All participants with EDs (ED+NSSI and ED-NSSI) were assessed with a clinical interview and completed the aforementioned questionnaires, as part of the assessment and diagnostic protocol of our Unit. All anxiety measures were completed within the same day, including questionnaires and the ER biofeedback task (Playmancer serious videogame). HC participants followed the same procedure: they first completed the diagnostic protocol and self-reported questionnaires followed by the Playmancer task. Although Playmancer treatment lasts 10 sessions (see Fernandez-Aranda et al., 2015 for further description), in this study, we used the information from the first session, since we aimed to measure “baseline” in-task HRV from all participants, that is, when they have not yet modified any of their physiological patterns as a product of the ER training.

Statistical Analysis

Statistical analysis was carried out with STATA13.1 for Windows.
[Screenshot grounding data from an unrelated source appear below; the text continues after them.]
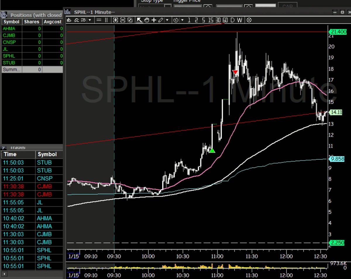Click the clock time-interval icon

(x=176, y=20)
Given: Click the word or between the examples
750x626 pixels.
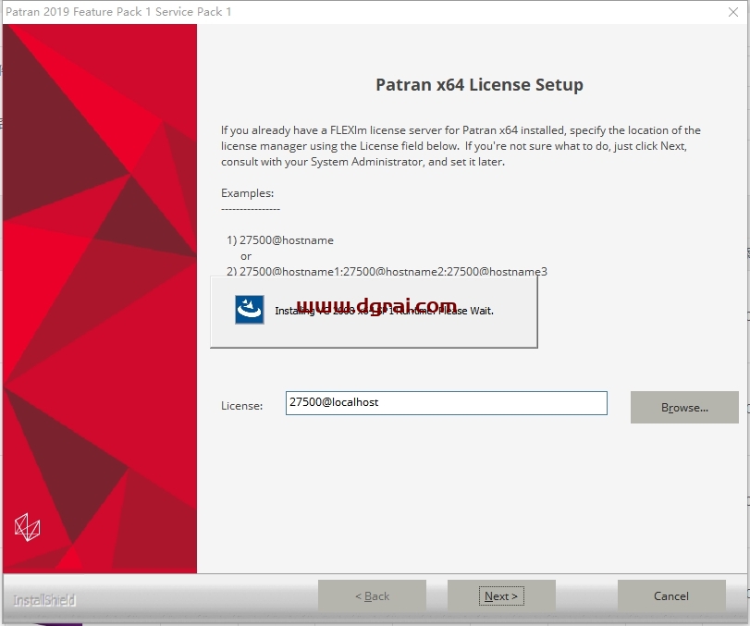Looking at the screenshot, I should click(246, 256).
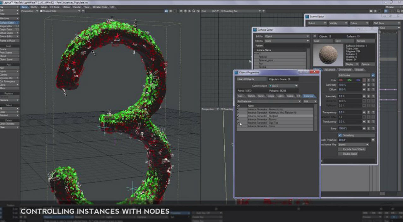This screenshot has width=403, height=222.
Task: Select the Zoom magnifier viewport tool
Action: click(194, 11)
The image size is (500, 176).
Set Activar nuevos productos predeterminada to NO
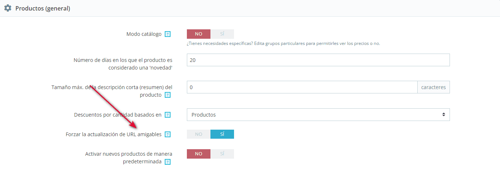[x=198, y=154]
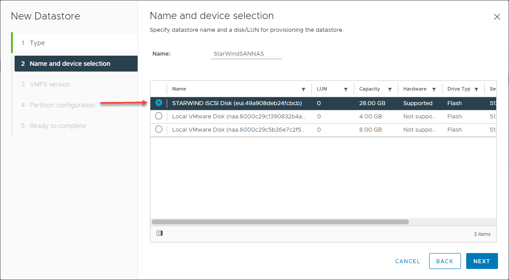Click the NEXT button
509x280 pixels.
(x=482, y=261)
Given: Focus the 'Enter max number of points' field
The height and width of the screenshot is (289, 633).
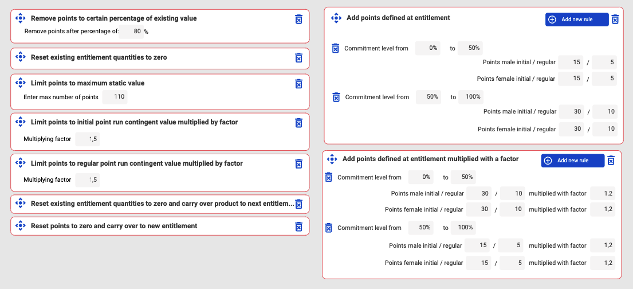Looking at the screenshot, I should [x=115, y=97].
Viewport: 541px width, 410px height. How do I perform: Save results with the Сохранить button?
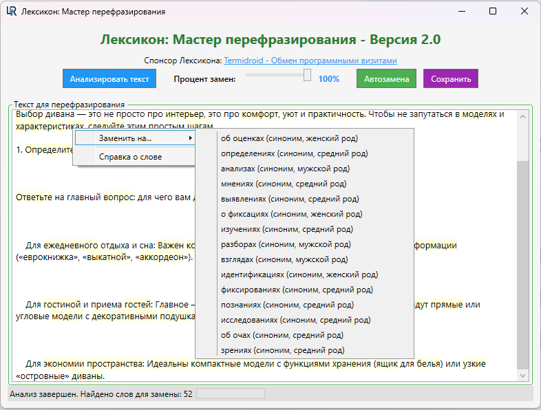click(450, 79)
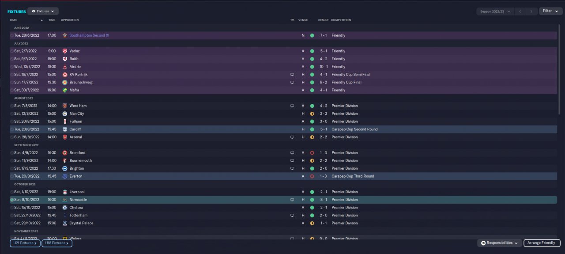The height and width of the screenshot is (254, 565).
Task: Click the draw indicator on the Crystal Palace row
Action: [312, 224]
Firstly, analysis of variance (ANOVA) adjusted for the covariates SCL-90R depression score and ED subtype compared the means for clinical variables and anxiety dimensions between the three independent groups (HC, ED-NSSI, and ED+NSSI). Regarding using the SCL-90R depression subscale as a covariable, it was included since previous studies have described that depressive state is a powerful risk factor for the presence of NSSI (Fliege et al., 2009); therefore, the inclusion of depressive symptom levels avoid the potential bias due to its confounding effects. The ANOVA analyses included pairwise comparisons through Bonferroni’s method and estimated the mean difference size through Cohen’s-d coefficient (|d| > 0.50 was considered moderate and |d| > 0.80 was considered high). Secondly, Pearson’s correlations described the relationships between the main variables of the study. The correlation matrix was stratified by diagnostic subtype (coefficients were separately estimated for the HC, ED-NSSI, and ED+NSSI subsamples) since the associations between the variables could be different depending on the diagnostic group. This correlation matrix was included with two main objectives: (a) to describe the pattern of relationships for the main variables of the study, and (b) to identify potential problems due to the presence of collinearity between variables that could affect the predictive logistic models. Thirdly, a logistic regression assessed the predictive capacity of STAI scales (state and trait) and HRV for the presence of the NSSI behavior (0 = absent versus 1 = present) in the ED samples. This model was programmed in two blocks/steps: (a) the first block included and set the covariates: patient’s age, BMI (since it has been reported that HRV is related to BMI; Koenig et al., 2014, 2015), SCL-90R depression and the ED subtype; and (b) the second block added anxiety and HRV measures. Goodness-of-fit was measured with the Hosmer–Lemeshow test (p > 0.05 was considered adequate fitting), the global predictive capacity with the Nagelkerke’s pseudo-R2 coefficient (the adjusted contribution of the predictors was calculated as the increase between blocks 1 and 2, ΔR2) and the global discriminative capacity with the area under the ROC curve (AUC).

Results

Comparison of Clinical and Anxiety Measures between Groups

Table includes the results of the ANOVA (adjusted for SCL-90-R depression and ED subtype) comparing mean scores of clinical variables and anxiety dimensions between the three groups of the study, pairwise comparisons and effect size (Cohen’s-d value). Participants’ age, age of onset of the ED, duration of the ED, and BMI were equally distributed between groups, and only one mean difference in the moderate range was found: the pairwise comparison of the chronological age between the two ED groups (31.8 for ED-NSSI versus 26.8 for EDI+NSSI; d = 0.53). Considering anxiety measures, more relevant differences emerged. First, compared to both the ED-NSSI and ED+NSSI groups, HC registered lower mean scores in the STAI-state and STAI-trait scales, but no differences among groups were observed in in-task HRV indices. Second, ED+NSSI obtained higher means compared to the ED-NSSI group on the STAI-trait scale. ED severity (EDI-2 total score) significantly and clinically differed comparing HC with both ED subtypes, while differences between ED-NSSI and ED+NSSI patients were non-significant. Comparison of clinical variables and anxiety dimensions between groups.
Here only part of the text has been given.